We all have moments when everything we do just seems to work. It is during these times that great insights occur. We feel abundant, happy and trusting of life. We are refreshingly still inside, our usual nagging “chatter” is quiet, and our energy flow is profoundly open. In this state we are able to experience our own true nature, love, and the full beauty of our surroundings. We feel alive, balanced and purposeful. Then suddenly, without any notice at all, this vibrant, loving state disappears as mysteriously as it came. Our soaring spirit seems to fall back to sleep, as we drift back into our old identity. We begin to once again “buy into” the illusionary, self-created tensions of worry, fear, depression, anxiety and scarcity, which restrict us from being in the moment and living the life we want.
Remember that any feeling that is not loving toward yourself or others is based in fear. When you let go of fear all you have left is love. Love truly has no opposite. It is an energy that travels so fast that it’s everywhere at once. Even in your darkest moments love is always present. In fact, love is presenting you with the fear saying “If you let go of this, you can have more of me.”
We have some misconceptions about love however. The first is that it comes from outside us, and the second, is that it is secured through relationships. If we narrow love down to these two things, we are cheating ourselves out of the endless possibilities that exist. Love is always present inside us. It’s just that we’ve disconnected by buying into our fears.
The depth of connection you feel becomes stronger as you let go of the fear, doubt, anger, blame, etc. Love is the spirit that lives within each of us.
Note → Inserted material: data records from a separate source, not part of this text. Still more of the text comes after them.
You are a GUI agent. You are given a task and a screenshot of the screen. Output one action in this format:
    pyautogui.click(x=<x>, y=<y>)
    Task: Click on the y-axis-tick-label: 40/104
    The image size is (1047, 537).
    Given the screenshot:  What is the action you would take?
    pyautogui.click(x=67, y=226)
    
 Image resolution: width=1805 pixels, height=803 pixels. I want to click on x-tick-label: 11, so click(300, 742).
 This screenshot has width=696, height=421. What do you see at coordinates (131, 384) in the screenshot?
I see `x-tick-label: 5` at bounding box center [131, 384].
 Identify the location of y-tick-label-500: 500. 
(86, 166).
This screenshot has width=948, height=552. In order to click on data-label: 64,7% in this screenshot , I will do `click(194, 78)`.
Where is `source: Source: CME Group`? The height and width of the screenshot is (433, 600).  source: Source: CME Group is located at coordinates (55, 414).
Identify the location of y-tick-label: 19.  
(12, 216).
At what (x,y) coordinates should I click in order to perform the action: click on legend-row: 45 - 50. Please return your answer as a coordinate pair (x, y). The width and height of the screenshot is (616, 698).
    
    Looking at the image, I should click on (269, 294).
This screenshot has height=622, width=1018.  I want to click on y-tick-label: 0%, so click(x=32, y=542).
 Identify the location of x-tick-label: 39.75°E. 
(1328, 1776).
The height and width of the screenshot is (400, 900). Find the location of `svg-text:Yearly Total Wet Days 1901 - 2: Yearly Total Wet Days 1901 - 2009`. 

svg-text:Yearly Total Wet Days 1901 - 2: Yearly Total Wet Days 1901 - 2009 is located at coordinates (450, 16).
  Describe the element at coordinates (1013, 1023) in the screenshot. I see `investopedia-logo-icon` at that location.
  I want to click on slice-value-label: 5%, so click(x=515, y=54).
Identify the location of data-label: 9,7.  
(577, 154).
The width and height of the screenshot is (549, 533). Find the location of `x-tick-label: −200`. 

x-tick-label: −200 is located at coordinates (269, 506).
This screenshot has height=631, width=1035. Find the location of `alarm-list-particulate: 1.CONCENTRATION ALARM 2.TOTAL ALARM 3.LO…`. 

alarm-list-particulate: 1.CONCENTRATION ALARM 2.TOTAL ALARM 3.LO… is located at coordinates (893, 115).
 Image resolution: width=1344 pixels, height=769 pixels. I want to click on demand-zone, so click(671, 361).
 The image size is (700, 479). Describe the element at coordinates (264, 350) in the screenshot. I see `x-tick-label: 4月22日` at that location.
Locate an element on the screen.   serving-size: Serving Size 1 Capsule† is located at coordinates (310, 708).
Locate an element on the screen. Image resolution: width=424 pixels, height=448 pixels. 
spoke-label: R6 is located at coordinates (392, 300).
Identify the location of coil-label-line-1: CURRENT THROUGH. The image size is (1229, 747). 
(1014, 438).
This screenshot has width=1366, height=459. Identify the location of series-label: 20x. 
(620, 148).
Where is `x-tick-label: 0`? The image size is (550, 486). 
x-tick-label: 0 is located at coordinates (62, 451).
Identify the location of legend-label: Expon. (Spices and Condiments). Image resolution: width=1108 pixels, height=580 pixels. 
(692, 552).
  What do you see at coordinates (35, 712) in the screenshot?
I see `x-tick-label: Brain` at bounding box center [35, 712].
Once you begin the process of letting go you see that every seemingly painful event is truly a gift designed to show us the power of love if we’ll just let go and embrace it. Remember: What you pursue will always elude you. What you become is what you’ll create. If you pursue love, it will always be “out there” somewhere, in the next relationship, job, or outside event. When you love yourself you’ll begin to discover love in everything we do, and in everyone you meet.
Receiving comes first, then giving. And what you give to others, you also give to yourself. And of course the reverse is also true: What you withhold from yourself, you withhold from others, and again from yourself.
Letting go is essential in living a balanced life. Too much focus in one area of your life can literally suck the energy and life out of another area. When you are in balance energy flows as it should.
If you continue to view your life as if it were a problem, or if you continue trying to escape your imaginary problems or to blame others for your problems, your true power to create will always remain hidden. However, even though it is hidden, you can rest assured it is always with you. Waking up to who you are requires letting go of that which you imagine yourself to be.
So, how can we shorten the time from “vision” to the manifestation of that vision? Just remember to stop as often as necessary to reconnect…to re-fill. Keep yourself in your true power by letting go of what disempowers you. This is where the action is. This is where your power to create exists. No one or no-thing can take your power from you. Only you can choose to keep it hidden.